#### RECORDS PROVIDED
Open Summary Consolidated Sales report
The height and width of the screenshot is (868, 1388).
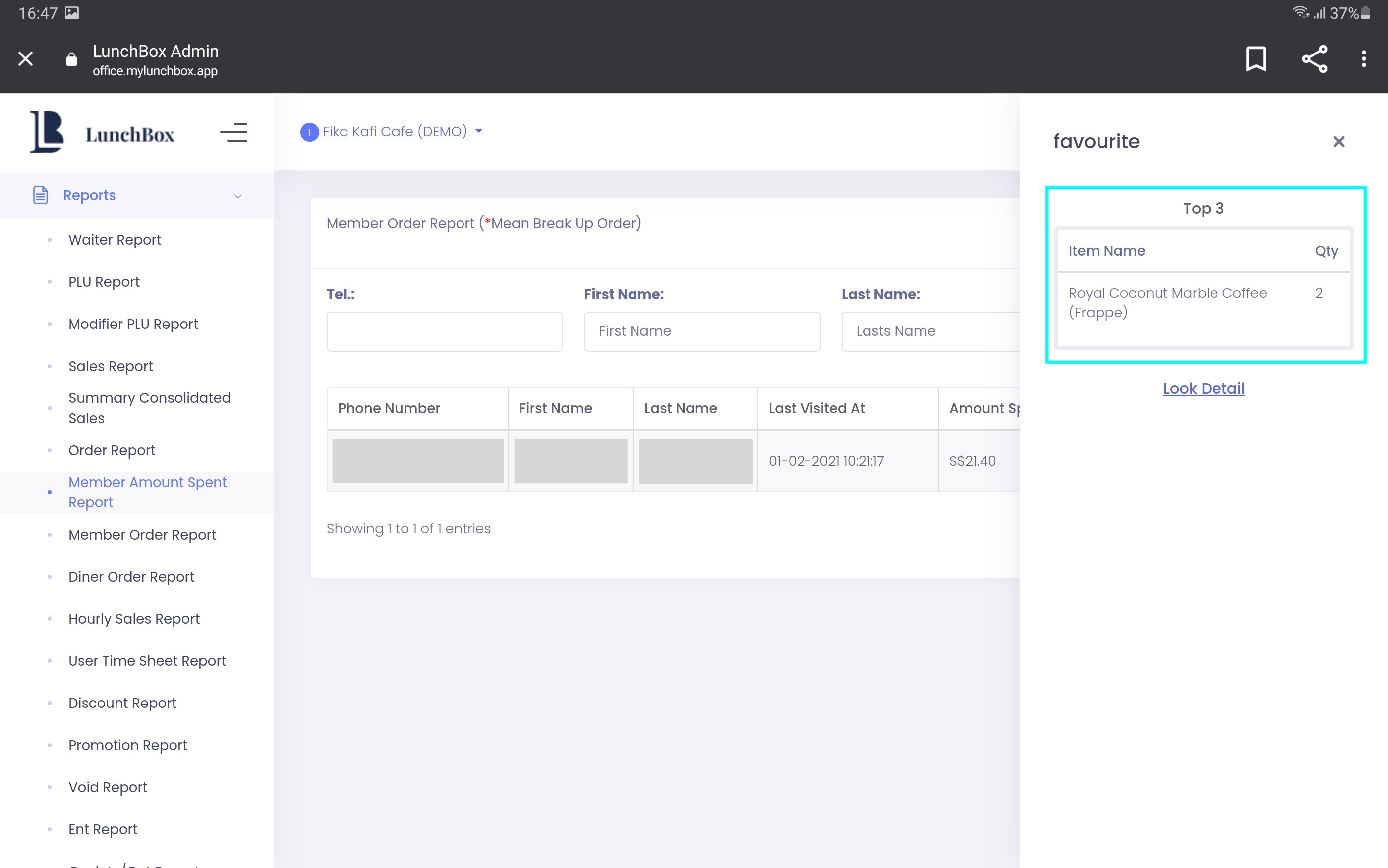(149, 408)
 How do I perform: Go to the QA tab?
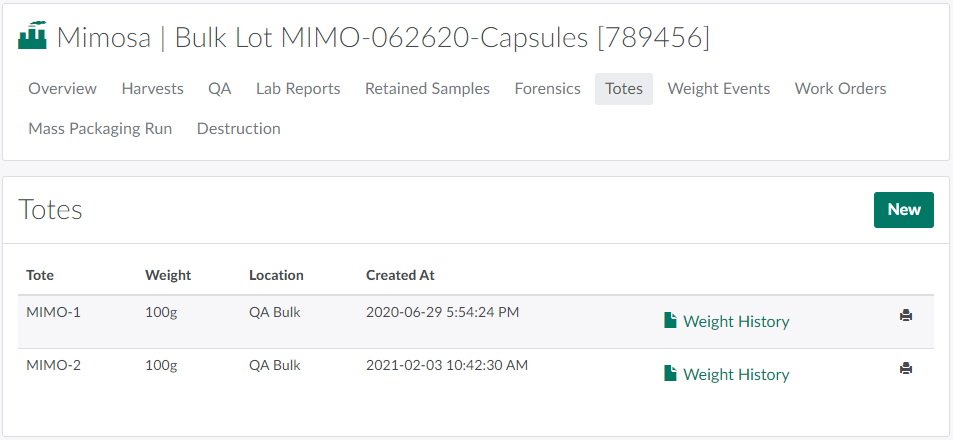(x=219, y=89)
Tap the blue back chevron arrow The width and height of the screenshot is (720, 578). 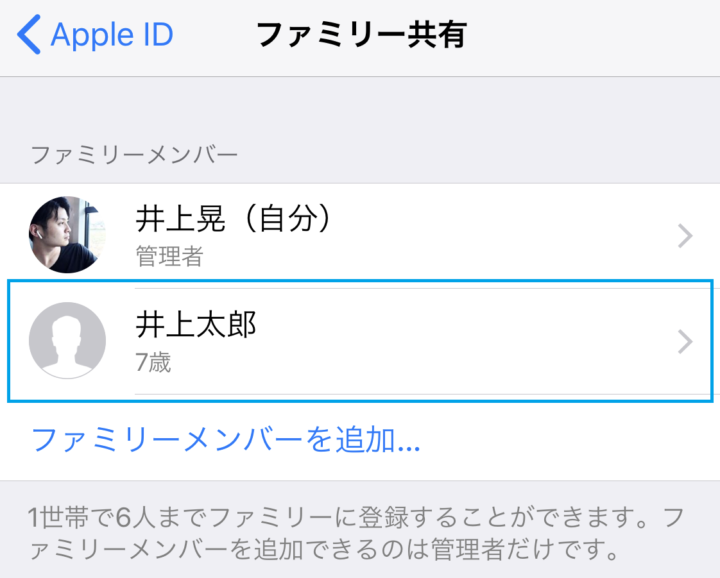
########
GIVEN REQUEST: Copy out the lines above word for word, leaving out the pictures.

WRITTEN SOLUTION:
Open Summary Consolidated Sales report
The height and width of the screenshot is (868, 1388).
(149, 408)
 How do I perform: Go to the QA tab?
(x=219, y=89)
Tap the blue back chevron arrow The width and height of the screenshot is (720, 578). 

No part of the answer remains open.